We previously showed that the Ki-67 and p16ink4a immunoscore grading system has a higher accuracy and higher reproducibility compared to classical CIN grading, particularly for the diagnosis of CIN3 (treatment) and CIN1 (no treatment) thereby narrowing the number of the heterogeneous CIN2 group of lesions. Our results involving E4 expression and hypermethylation further support significance of the use of Ki-67 and p16ink4a staining for accurate CIN grading. The significant differences we found between lesions defined by an immunoscore of 6 (treatment) and an immunoscore of 0–3 (no treatment) in methylation marker status and the low frequency of hypermethylation in lesions with extensive E4 expression further substantiate the use of the immunoscore grading system in order to determine clinical management in women diagnosed with CIN.

In particular, the heterogeneous group of CIN2 with immunoscores ≥4, wherein management might vary, can be divided by expression of E4, indicating the onset of a productive infection, into lesions with a low short-term progression risk to cancer on one hand, and by hypermethylation status, indicating an advanced transforming infection, into lesions with a high short-term progression risk on the other hand. In clinical practice, extensive expression of E4 might be used to advocate a wait-and-see policy, whereas positivity for hypermethylation status might trigger the decision to treat. Such a biomarker-based approach for classification of CIN has the potential to prevent under- and overtreatment in women diagnosed with cervical lesions. Although promising, larger studies are needed to validate our findings before we can make definitive clinical recommendations. Finally it should be realized that even in the hands of an experienced colposcopist, the sensitivity of the tissue biopsy for CIN2 or CIN3 does not exceed 50–60% [35, 36], making the use of a more objective, biomarker-based CIN grading system even more necessary.

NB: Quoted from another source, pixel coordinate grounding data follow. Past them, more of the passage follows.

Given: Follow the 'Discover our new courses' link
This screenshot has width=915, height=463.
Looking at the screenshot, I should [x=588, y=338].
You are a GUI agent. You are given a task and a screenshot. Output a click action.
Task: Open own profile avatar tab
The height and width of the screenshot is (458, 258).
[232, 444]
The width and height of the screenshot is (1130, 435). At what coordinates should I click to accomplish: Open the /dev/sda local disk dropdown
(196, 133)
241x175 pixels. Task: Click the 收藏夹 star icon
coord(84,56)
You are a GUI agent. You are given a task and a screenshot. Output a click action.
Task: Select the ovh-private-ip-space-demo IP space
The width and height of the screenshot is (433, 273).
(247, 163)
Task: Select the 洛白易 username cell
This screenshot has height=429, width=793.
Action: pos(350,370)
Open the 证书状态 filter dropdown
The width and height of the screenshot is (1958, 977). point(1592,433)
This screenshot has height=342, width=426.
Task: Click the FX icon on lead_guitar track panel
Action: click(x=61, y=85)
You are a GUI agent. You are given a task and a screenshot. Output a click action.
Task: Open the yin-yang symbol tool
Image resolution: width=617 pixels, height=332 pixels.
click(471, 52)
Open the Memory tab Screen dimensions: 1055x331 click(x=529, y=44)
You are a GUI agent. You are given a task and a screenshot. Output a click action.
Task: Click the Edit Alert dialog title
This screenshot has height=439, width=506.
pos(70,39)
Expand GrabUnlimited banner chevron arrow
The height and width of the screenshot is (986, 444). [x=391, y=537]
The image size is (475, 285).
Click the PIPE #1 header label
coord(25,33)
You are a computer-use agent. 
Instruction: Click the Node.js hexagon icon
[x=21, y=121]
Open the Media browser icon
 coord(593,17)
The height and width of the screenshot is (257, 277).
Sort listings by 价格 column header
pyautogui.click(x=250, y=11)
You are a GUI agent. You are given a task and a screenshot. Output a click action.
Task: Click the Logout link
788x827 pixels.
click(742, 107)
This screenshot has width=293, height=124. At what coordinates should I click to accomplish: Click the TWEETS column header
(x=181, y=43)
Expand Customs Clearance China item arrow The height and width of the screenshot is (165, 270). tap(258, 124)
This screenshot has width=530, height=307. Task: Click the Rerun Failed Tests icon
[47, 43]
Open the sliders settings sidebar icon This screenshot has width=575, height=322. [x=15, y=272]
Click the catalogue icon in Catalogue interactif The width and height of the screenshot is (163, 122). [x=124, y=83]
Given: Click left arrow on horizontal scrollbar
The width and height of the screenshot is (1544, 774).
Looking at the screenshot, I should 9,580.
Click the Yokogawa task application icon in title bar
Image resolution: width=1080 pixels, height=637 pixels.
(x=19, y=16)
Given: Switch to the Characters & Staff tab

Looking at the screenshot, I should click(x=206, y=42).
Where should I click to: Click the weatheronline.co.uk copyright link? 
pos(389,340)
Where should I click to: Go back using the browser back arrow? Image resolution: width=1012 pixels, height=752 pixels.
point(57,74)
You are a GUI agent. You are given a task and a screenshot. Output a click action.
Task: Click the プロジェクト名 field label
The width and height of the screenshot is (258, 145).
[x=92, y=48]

In conclusion, our results on HPV E4 protein expression and hypermethylation status of CADM1, MAL, and miR124-2 genes in cervical lesions defined either by CIN grading or by Ki-67 and p16ink4a immunoscore grading argue for the use of these biomarkers as adjunctive tools to substantiate an accurate CIN diagnosis. Some extensive E4 expression was found in CIN lesions defined by Ki-67 and p16ink4a immunoscore groups 4–6, however, these lesions showed very low hypermethylation of CADM1, MAL, and miR124-2 genes and the E4 expression was often present in the upper, less atypical parts of a lesion. This further substantiates the gradual transition from early CIN lesions, characterized by extensive E4 expression, to advanced transforming lesions, characterized by extensive hypermethylation of CADM1, MAL, and miR124-2 genes. The use of E4 expression and hypermethylation status in addition to Ki-67 and p16ink4a expression is likely to result in a more accurate approach to identify CIN lesions in need of treatment. Larger studies to confirm the value of defining the biomarker patterns defined here, and establish their value in decisions about treatment of potential precancers in clinical practice are needed.